The trek left us both quite sore and therefore a free day ensued, which were getting quite more frequent as we approach the end of our travels. Along with approaching the end of travels comes approaching the end of the allocated travel money. This is quite a sobering thought. Looking at the bank balance back in April and seeing a healthy 5 figure sum, now reduced to 3 figures. You look back on the amount spent and quantify with yourself, was it spent wisely? Did we get all we could out of it? What did we intend to get out of it? I'm probably going to ask that again in my summary and many times after that. Especially in times in the future when we are hard-up.
Day 186 and 6th October we were booked on the night train to Bangkok at 5:30pm, leaving us a day in Chiang Mai. We filled most of this day with what may be the most interesting and memorable experience of the journey. We went to the Tiger Kingdom.

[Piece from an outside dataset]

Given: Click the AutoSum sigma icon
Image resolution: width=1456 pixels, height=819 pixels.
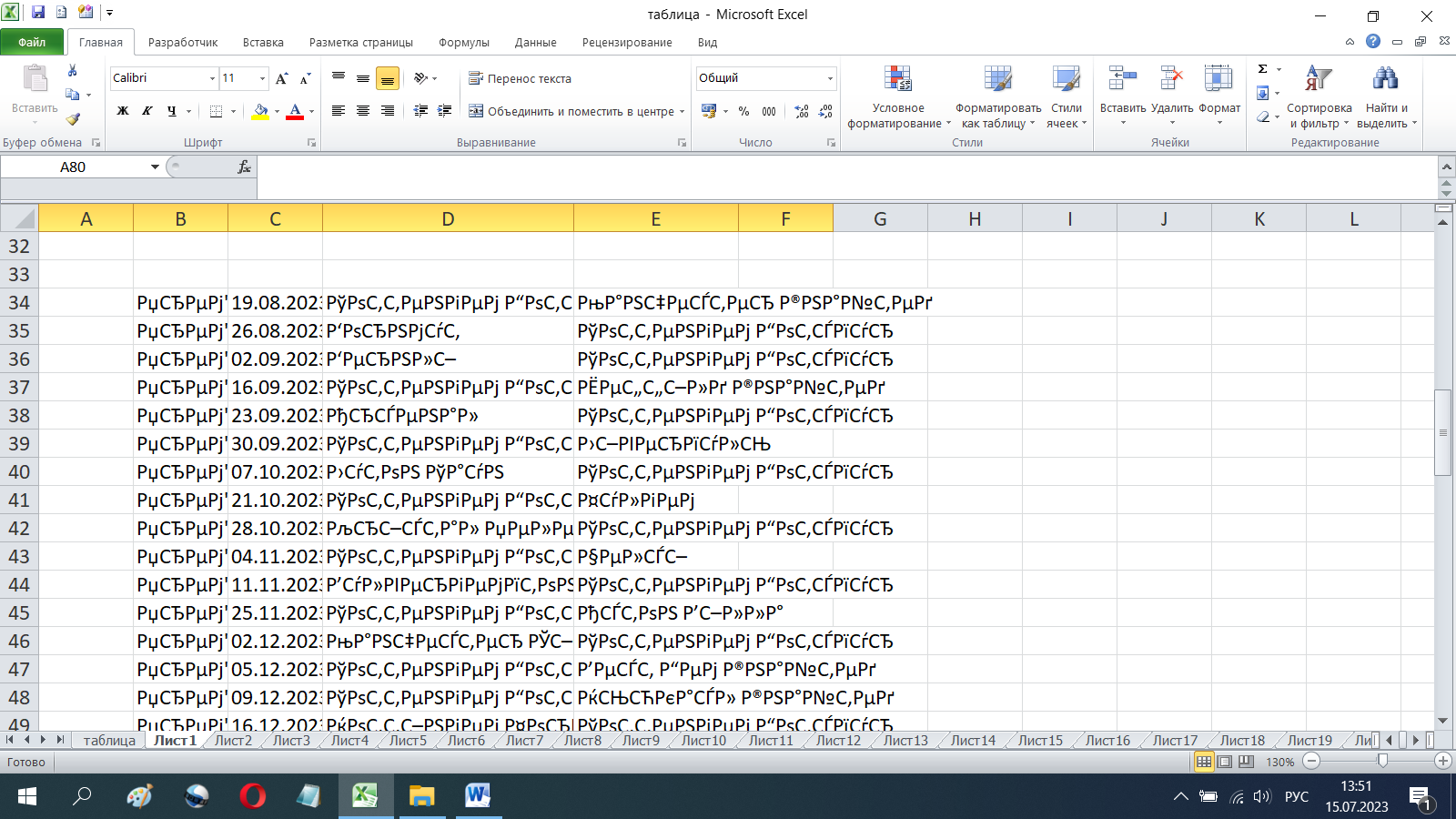Looking at the screenshot, I should pyautogui.click(x=1263, y=69).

You will be right in assuming that tigers are involved in The Tiger Kingdom, and you may rightly assume it is touristy. That's not to take away from it. Tiger Kingdom is about 10km outside of Chiang Mai, and once inside you can play and cuddle tigers. The tiger sizes come in Smallest, Small, Medium and Big. There are various packages on offer combining sizes of tiger to interact with. We chose Smallest + Small + Big for B1250 each (£25 or $40).
There is no set order you need to do this, but we chose the Smallest first. There are some rules and guidance to follow. The main one is to not touch the tigers head, and always approach them from behind. The opposite to approaching a horse then. In any case on purchase of a ticket, you signed away all liability of Tiger Kingdom, should these beasts chew off your arm in a rage. Therefore, it is best to follow the rules.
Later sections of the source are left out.